13 March 2012

T.W.O. - The 48-Cylinder Whitlock Special



What's the coolest way to kill yourself from a motorcyle? Doing an Evel Knievel-style leap over a row of buses never hurt anyone's style, but every bike-toting daredevil already has that corner firmly covered.  For you, we present this one-of-a-kind solution: do it while maxing the speedo on a 48-cylinder motorcycle.


While necessity may be the mother of invention, building a 48 cylinder contraption just because you can sure counts as its doting Aunt; this 4200cc Kawasaki monstrosity is about as poignant a statement for that as you probably need. Not only will it be a beast to control, the posture on that thing looks incredibly cumbersome. If you don't die from a crash, you'll probably end up ploughing through a stack of painkillers from lower back pain.


Designed by motorcycling madman Simon Whitlock, the bike is built from a series of 14 engines pulled from Kawasaki S1/KH250 3-cylinder motorbike engines Each engine (the bores are 88cc on each cylinder) from the original bike has been cut and joined together to form six banks of straight eights , each functioning as its own complete engine, with its own crankshaft. They are bolted to a housing, gear linked and driven through a BMW shaft-drive bike transmission, as the bike is pretty long already it would be difficult to put a transverse drive through a gearbox to chain drive, just as well as we can't imagine the chain that would take the torque from this beast. Ignition is taken care of via six Jaguar E-Type distributors, and a 75cc 'Donkey' motor under the seat is used for starting the whole thing up.

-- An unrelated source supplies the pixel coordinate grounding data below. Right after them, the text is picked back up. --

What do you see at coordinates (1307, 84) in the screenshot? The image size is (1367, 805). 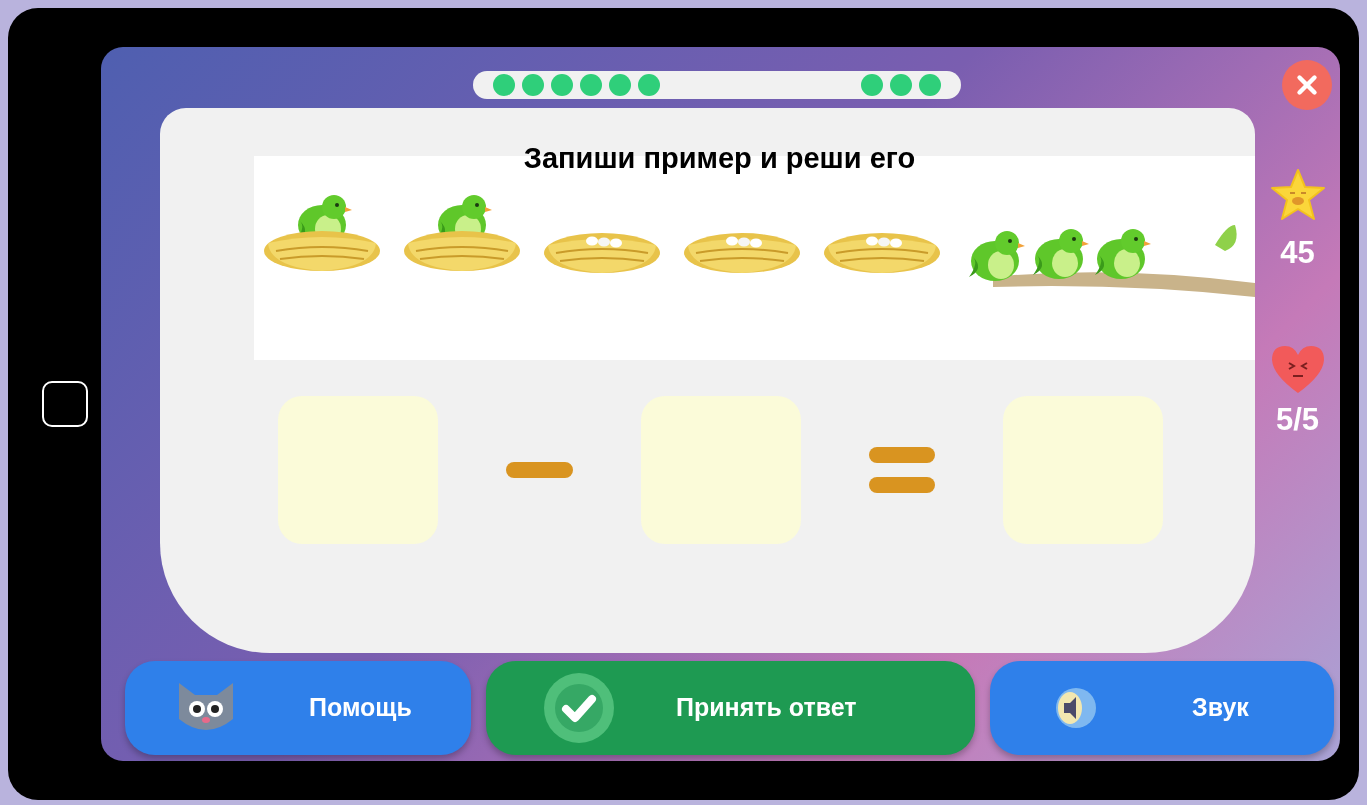 I see `close-button` at bounding box center [1307, 84].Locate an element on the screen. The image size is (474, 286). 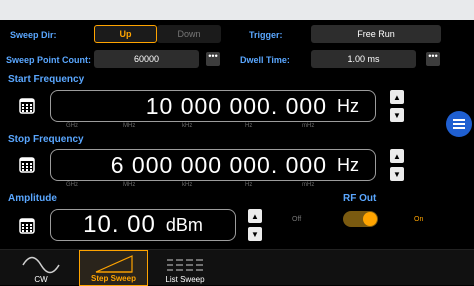
rf-out-off-label: Off is located at coordinates (297, 220).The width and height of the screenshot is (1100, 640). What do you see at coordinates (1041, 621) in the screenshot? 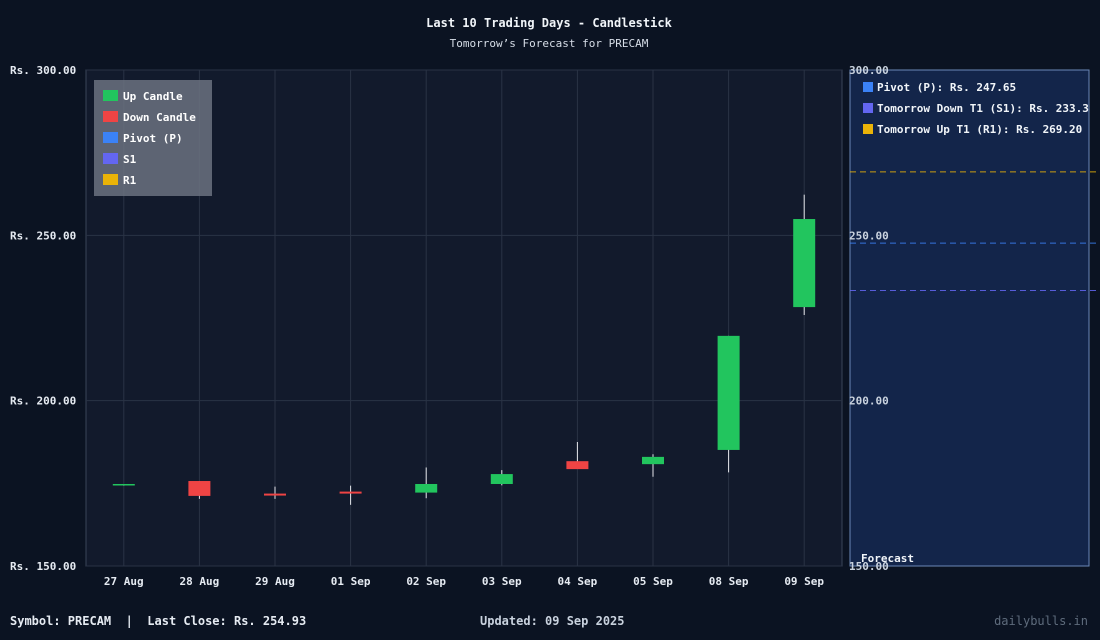
I see `footer-brand: dailybulls.in` at bounding box center [1041, 621].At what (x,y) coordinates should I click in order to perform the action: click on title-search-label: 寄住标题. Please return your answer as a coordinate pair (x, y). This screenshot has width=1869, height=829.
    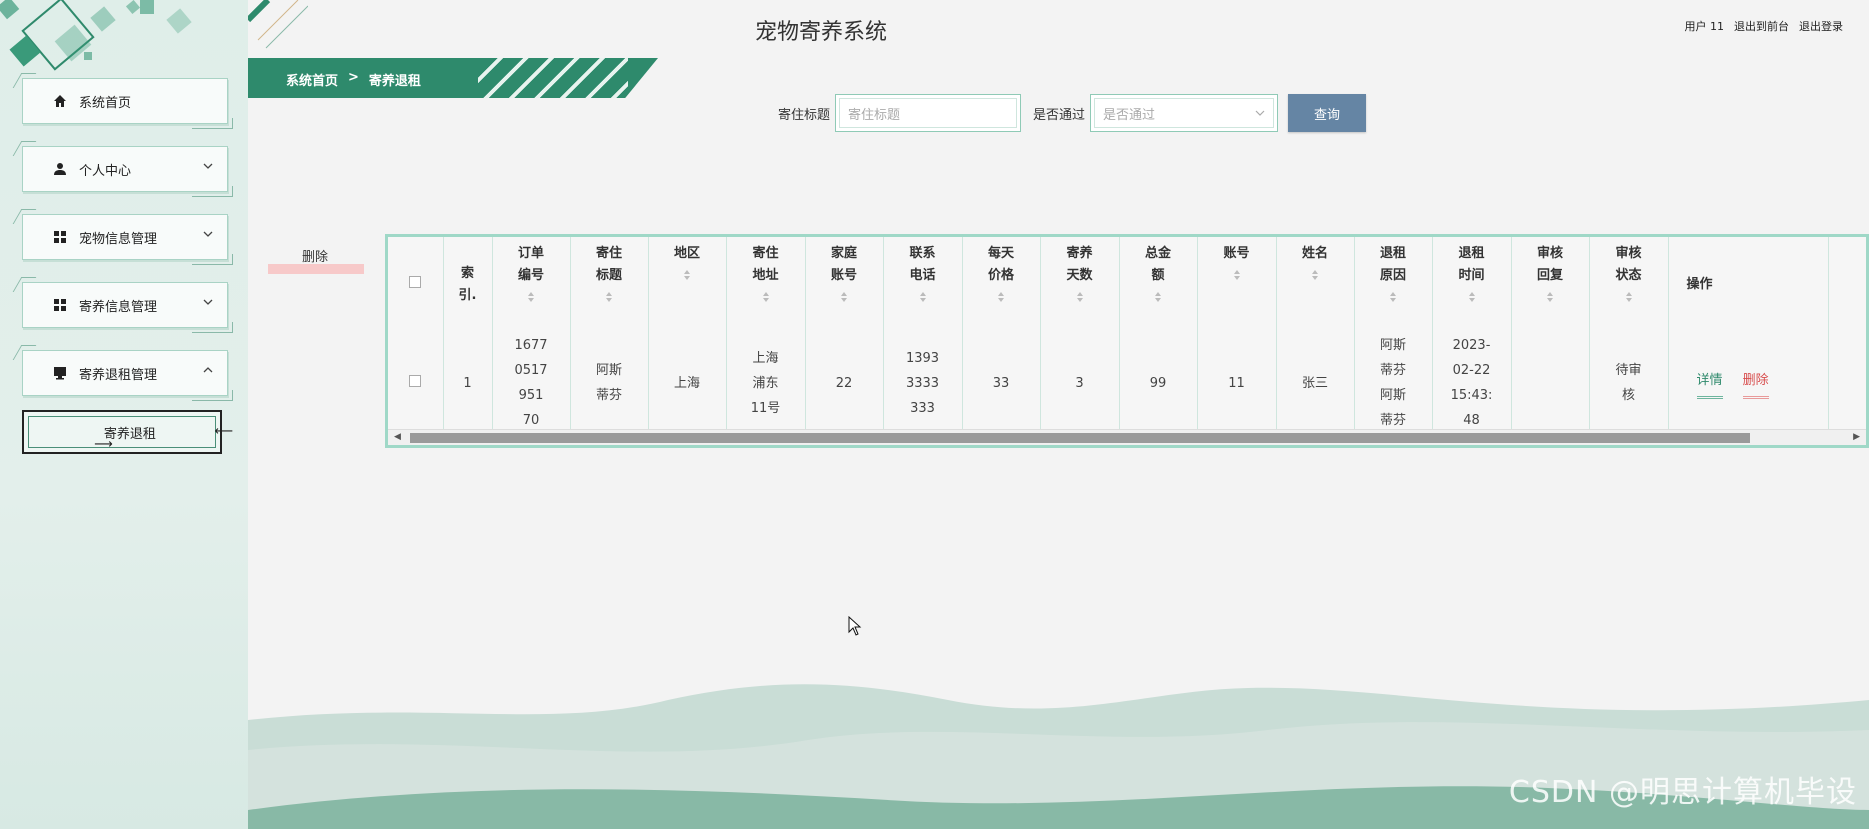
    Looking at the image, I should click on (804, 115).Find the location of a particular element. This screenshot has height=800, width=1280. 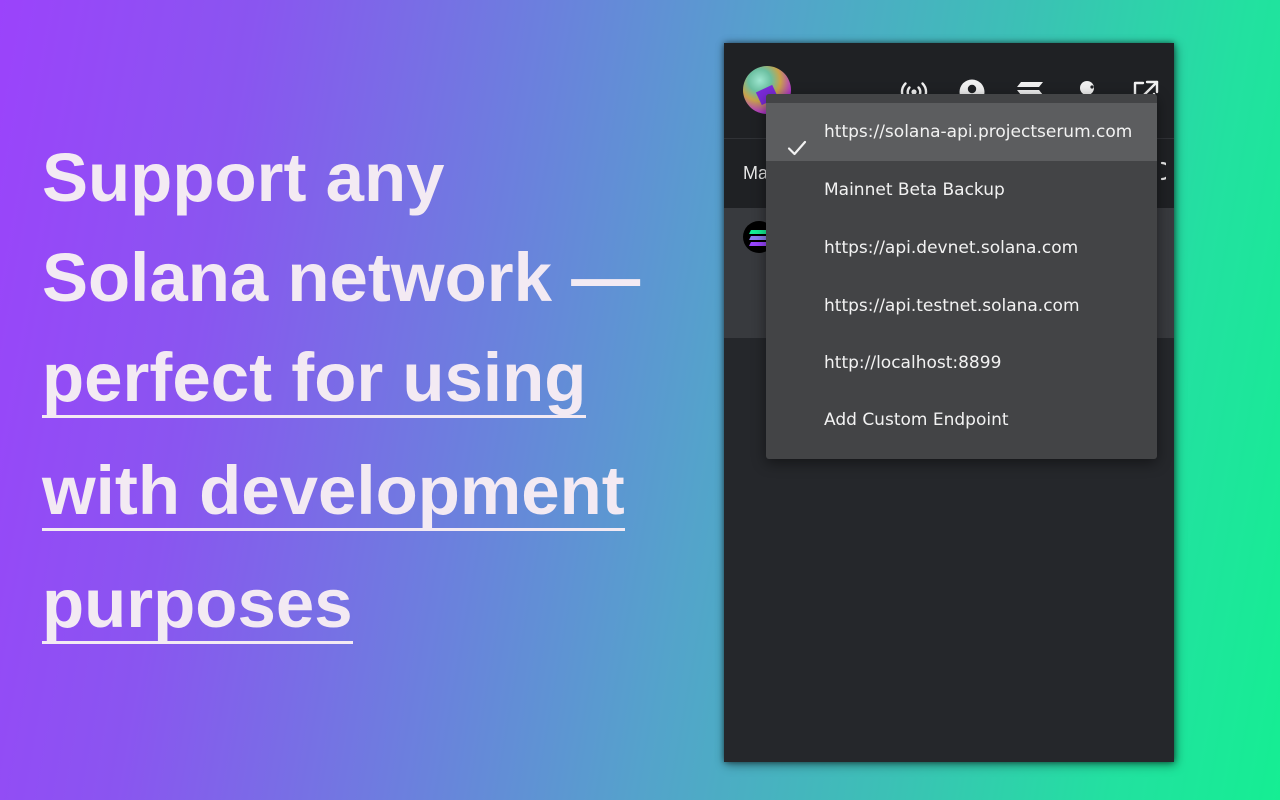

It has taken Simon almost three years of hard work and he has overcome some huge problems to get here - where do you even start to think about building a bike like this? Oh, by the way, Simon is not a classically-trained engineer of any kind -he's a civil engineer, overseeing the building of shopping centres and the like; hell of a way to let off steam.
Does it run? Well, not only does it run, but it is (just) rideable; the engine and box alone apparantly "weigh just over a ton." No doubt your wrists are turned to jelly after a change of 48 plugs.


Don't look at it as a bike, look at it as a pure feat of engineering; Volkswagen seem to have a penchant for exotic engine configurations in their high-end cars but this beat any VAG engine hands down. Simon seems to have a taste for the complex, having built a supercharged, fuel injected, nitrous injected, water cooled Kawasaki H1 about 5 years back. How will he top this one? We shall see.

Oh, and we bet you thought the pics were photoshopped.